**What is needed**: Which lines in the data below contain the word "start"? Copy each of them out in full.

=====

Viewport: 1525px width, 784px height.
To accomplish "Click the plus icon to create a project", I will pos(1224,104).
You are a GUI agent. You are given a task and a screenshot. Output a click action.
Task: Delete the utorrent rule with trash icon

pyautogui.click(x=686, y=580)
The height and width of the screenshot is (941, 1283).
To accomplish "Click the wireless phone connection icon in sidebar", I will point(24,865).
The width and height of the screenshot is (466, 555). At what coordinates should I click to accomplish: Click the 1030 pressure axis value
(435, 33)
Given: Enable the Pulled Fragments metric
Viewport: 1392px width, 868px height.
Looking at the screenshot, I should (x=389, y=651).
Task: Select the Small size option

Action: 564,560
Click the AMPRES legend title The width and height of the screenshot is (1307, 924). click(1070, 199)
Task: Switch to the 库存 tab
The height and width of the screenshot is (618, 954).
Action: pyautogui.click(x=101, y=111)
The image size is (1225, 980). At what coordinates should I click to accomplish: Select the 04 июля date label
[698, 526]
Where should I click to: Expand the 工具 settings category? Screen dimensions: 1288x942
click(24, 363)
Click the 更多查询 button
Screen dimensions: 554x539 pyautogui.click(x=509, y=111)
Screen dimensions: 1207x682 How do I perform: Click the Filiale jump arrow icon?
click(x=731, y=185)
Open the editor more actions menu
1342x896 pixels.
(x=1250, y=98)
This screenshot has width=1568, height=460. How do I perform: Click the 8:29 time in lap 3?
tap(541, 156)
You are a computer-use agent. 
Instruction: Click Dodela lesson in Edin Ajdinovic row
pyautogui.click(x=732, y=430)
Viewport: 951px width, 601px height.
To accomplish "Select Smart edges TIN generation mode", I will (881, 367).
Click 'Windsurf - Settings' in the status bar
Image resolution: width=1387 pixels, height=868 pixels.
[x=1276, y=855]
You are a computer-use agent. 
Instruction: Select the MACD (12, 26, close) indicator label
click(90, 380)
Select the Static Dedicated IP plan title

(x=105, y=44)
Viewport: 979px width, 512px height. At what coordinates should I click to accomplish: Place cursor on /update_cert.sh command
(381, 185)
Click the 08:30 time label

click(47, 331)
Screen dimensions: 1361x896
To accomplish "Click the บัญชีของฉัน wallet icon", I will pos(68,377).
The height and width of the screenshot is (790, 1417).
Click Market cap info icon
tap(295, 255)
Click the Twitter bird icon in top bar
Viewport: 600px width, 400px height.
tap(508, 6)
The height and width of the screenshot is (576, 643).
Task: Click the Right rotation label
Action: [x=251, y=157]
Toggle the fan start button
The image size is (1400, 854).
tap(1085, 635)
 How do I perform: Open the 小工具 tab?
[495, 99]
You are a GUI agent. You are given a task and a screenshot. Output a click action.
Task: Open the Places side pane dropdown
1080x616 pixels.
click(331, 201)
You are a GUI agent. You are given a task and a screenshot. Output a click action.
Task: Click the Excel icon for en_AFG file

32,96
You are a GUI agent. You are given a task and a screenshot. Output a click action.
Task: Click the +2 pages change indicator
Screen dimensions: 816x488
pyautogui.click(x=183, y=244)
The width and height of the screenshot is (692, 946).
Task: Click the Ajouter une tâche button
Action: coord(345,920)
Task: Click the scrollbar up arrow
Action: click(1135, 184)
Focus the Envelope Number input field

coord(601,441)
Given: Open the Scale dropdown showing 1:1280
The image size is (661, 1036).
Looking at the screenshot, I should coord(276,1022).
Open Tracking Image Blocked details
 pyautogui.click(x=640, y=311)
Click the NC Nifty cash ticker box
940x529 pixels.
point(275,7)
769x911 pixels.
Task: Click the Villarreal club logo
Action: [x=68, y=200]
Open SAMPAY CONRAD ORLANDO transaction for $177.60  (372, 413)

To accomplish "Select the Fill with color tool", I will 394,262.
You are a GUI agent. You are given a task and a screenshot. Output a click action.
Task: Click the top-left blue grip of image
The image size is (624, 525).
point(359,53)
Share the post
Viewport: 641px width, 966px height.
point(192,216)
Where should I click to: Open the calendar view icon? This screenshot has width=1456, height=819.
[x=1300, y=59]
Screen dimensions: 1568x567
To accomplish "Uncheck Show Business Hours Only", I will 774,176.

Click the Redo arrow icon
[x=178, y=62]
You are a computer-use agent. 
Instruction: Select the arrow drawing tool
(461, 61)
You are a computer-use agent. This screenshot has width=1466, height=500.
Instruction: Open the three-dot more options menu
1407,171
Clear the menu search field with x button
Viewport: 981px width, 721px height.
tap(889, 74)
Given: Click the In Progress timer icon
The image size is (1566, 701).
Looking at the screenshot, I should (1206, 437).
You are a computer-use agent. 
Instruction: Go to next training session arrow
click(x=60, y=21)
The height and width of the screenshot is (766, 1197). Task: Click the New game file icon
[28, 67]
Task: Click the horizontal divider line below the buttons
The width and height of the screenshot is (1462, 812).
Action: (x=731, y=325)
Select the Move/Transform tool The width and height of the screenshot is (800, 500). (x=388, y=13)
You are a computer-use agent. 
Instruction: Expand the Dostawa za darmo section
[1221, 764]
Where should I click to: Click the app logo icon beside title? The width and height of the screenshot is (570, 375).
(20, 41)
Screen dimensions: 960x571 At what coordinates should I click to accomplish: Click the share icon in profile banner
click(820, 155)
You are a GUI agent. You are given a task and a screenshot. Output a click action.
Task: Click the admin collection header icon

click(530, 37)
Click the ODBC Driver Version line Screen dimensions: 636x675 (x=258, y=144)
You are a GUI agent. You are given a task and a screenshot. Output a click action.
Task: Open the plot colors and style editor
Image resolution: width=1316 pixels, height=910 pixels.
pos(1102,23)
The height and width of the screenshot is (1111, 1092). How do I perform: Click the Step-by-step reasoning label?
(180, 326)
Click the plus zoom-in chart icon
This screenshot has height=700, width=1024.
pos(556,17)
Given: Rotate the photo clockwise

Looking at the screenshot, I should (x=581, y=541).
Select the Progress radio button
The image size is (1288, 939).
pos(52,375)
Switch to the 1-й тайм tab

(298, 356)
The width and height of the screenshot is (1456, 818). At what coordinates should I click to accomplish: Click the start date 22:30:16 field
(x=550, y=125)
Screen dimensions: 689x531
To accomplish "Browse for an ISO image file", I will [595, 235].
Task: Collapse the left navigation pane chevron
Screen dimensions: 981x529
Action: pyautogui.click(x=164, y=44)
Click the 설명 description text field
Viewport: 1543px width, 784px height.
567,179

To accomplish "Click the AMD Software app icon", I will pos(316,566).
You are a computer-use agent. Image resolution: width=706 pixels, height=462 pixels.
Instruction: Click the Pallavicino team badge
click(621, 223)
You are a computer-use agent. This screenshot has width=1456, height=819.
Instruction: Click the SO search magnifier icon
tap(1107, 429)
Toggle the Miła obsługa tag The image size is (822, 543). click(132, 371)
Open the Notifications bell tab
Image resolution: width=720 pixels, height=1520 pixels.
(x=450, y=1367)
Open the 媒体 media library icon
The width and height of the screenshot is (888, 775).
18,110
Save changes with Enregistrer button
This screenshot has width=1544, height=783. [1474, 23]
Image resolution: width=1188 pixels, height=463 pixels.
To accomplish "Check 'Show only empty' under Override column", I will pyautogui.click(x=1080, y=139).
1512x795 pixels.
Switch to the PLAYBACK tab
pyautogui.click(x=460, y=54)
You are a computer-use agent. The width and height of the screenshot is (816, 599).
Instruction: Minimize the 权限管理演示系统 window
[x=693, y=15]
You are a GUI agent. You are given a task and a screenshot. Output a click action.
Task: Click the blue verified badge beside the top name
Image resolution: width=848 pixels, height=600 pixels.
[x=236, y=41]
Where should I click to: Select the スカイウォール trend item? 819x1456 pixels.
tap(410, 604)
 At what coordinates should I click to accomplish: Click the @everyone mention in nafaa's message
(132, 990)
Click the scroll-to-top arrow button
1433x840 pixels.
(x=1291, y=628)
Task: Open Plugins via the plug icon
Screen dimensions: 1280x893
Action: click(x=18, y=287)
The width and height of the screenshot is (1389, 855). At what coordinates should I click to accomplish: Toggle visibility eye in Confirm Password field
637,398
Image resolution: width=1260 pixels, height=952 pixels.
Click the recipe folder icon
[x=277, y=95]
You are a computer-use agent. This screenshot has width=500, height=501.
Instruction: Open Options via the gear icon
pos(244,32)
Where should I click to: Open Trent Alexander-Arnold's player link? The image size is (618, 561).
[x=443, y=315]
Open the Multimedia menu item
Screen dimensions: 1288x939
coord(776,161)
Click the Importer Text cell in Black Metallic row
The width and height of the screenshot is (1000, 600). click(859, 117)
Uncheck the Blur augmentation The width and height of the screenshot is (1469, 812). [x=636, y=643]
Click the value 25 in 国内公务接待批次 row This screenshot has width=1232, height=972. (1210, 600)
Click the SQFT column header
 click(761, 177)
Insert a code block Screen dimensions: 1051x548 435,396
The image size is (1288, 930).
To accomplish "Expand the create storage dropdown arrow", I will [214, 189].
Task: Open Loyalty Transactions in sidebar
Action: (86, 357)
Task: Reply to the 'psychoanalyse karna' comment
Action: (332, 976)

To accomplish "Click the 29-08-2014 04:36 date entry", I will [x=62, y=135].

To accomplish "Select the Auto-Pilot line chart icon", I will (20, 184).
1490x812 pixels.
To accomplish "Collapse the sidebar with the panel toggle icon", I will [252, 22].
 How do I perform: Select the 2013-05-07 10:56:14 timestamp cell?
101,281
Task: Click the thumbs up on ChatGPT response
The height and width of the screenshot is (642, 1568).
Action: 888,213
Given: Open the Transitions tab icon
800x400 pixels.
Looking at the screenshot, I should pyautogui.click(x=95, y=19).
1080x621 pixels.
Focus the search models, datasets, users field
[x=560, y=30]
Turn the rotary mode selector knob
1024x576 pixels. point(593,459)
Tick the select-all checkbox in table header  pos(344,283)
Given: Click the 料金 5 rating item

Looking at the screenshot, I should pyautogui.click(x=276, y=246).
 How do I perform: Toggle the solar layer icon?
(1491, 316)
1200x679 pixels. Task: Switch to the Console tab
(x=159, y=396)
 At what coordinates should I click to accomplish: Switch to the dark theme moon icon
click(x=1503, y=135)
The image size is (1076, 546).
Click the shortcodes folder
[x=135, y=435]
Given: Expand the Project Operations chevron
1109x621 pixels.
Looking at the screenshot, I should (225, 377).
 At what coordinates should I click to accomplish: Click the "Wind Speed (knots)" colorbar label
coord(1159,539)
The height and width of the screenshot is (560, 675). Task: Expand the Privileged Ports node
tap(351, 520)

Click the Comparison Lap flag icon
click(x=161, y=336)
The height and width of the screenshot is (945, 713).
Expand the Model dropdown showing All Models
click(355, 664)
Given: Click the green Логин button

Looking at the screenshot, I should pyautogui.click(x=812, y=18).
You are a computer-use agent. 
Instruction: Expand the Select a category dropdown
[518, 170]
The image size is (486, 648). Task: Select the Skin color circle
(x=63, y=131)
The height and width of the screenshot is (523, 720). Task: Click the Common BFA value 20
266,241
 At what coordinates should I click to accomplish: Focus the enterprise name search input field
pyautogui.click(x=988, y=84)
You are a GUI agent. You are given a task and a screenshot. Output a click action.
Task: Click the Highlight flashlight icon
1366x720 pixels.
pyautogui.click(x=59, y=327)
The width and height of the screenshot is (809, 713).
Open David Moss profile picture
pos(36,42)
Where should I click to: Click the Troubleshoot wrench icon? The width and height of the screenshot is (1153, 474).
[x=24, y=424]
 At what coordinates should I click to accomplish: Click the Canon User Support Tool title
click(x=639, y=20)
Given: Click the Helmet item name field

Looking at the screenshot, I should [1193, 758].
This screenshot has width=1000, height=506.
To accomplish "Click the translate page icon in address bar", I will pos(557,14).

=====

**Solved exercise**:
Toggle the fan start button
The width and height of the screenshot is (1456, 818). At what coordinates should I click to accomplish: Click the start date 22:30:16 field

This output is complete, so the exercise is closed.